Teachers who have been teaching long enough have had students work on another teacher’s assignment in their class. The response to this offensive ranges from mild to major depending on the teacher. However, in a Long Island Catholic school, an 11-year-old Black boy was made to get on his knees and apologize to his teacher. The headmaster who dished out this punishment is now on leave. All this could have been avoided if the teacher responded appropriately.
The Haitian-American student had finished his reading in English class early and then decided to work on an assignment from another class. There have been no reports that the student was bothering anyone else or making noise. The student took initiative to find a task to complete instead of sitting there and doing nothing. Most seasoned teachers inform students of tasks they should work on if they finish early. If this teacher did this and complete work from other classes was not on the list, all the teacher had to do was to remind the student to put the work away. Unfortunately, the teacher made a minor situation a major situation.
The teacher ripped up the assignment and then kicked the boy out of class. Ripping up an assignment assigned by another teacher should never be the response. That action interferes with the student’s ability to complete the assignment and practice skills for that class. The teacher could have held onto the assignment until the end of class instead of ripping it up.

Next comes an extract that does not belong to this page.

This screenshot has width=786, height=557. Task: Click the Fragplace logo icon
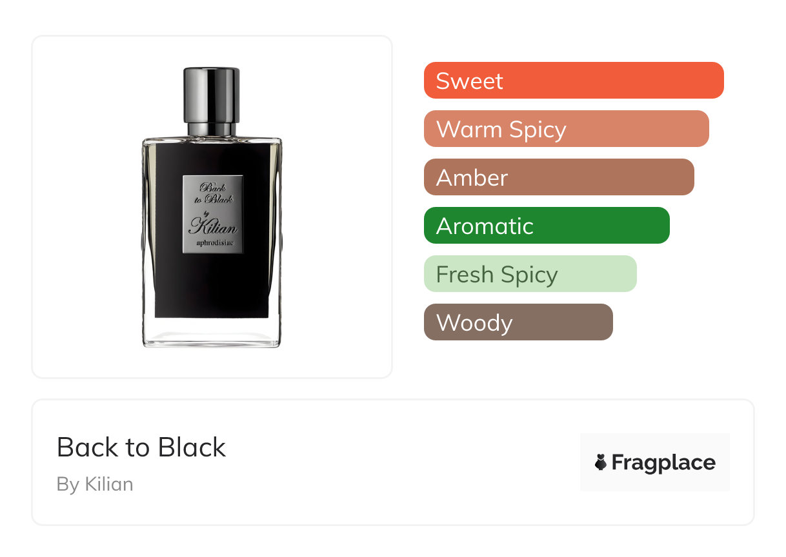(x=601, y=462)
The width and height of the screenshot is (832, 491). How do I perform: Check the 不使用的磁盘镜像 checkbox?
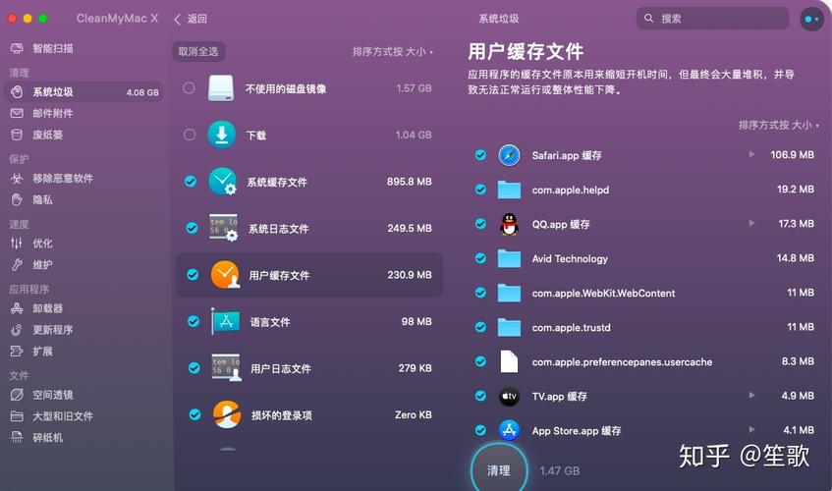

For this sixth grader, the situation became worse when he arrived at headmaster John Holian’s office. Holian allegedly told the boy that kneeling and apologizing to him was the “African way.” Does this man not know that this student is Haitian? If he knew that he was, did he not understand that Haiti and Africa are not the same places?
The headmaster should have told the student to not work on assignments for other classes and sent the boy back to the teacher. A good administrator should be able to use discernment to determine whether an offense needs a consequence from the administration.
Instead of the St. Martin de Porres Marianist school immediately condemning the behavior, they said that most of their students are of color. Of course, this absolves nothing and brings more alarm to how discipline is meted out. After many people raised concerns, the school later said, “I want to assure you that St. Martin’s neither condones nor accepts the actions of our headmaster.”
This situation shows a lack of understanding of who the students are that attend the school, a need for culturally responsive training, and revised discipline practices. The child is now in therapy. Discipline at school should never result in a child needing therapy. When this becomes the case, the school leadership needs to quickly rectify its practices so no other students are emotionally harmed.